Bill Graham wrote:
Arny Krueger wrote:
"Bill Graham" wrote in message
Soundhaspriority wrote:
"Suppose you're on a game show, and you're given the
choice of three doors: Behind one door is a car; behind
the others, goats. You pick a door, say No. 1, and the
host, who knows what's behind the doors, opens another
door, say No. 3, which has a goat. He then says to you,
"Do you want to pick door No. 2?" Is it to your
advantage to switch your choice?" The above is a famous problem.
I've left out the
attribution to give you a few minutes (or forever, if
you want) to enjoy it. Bob Morein
(310) 237-6511
When you pick door #1 you only have a 1/3 chance of
winning. But after you see that there is a goat behind
door #3, your chance of winning is 1/2, so I would change
doors and pick door #2. But I don't really know
why....It's just gambler's instinct with me.
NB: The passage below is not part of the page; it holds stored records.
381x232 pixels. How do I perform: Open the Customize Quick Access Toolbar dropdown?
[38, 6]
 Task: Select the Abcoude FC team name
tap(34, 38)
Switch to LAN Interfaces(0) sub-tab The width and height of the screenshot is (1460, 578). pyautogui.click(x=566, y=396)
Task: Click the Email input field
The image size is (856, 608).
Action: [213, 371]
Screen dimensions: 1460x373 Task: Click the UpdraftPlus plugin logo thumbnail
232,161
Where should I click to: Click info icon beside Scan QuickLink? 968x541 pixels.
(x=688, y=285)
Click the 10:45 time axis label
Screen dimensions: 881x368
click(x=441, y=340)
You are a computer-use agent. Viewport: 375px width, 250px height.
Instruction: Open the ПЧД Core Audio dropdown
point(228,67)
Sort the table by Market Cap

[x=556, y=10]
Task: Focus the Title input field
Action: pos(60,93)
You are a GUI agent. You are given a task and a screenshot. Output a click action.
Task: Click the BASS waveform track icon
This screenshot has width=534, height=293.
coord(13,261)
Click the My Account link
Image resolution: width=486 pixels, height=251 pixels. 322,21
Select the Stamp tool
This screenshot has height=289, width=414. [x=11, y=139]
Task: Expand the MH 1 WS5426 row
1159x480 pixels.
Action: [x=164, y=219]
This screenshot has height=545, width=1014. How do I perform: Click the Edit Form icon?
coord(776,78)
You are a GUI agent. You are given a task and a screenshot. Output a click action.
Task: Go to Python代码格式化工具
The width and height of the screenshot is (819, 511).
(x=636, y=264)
After you know there is a goat behind door #3 and are given a chance
to guess again, there is a 50% chance the car is behind door #1 and a
50% chance the car if behind door #2. Change your choice or not, you
have a 50% chance of being right.
But when you first entered the arena, you only had a 1/3 chance of
winning. How does that chance change halfway through the game, and why
would it matter whether you changed doors or not?
http://en.wikipedia.org/wiki/Monty_Hall_problem
And as Spamtrap said this is a great site to see the results - and other
than you have to run it under IE it will show you how it does benefit
you to change doors. Run the iteration a few hundred times - first on
keep the door and the other on change the door.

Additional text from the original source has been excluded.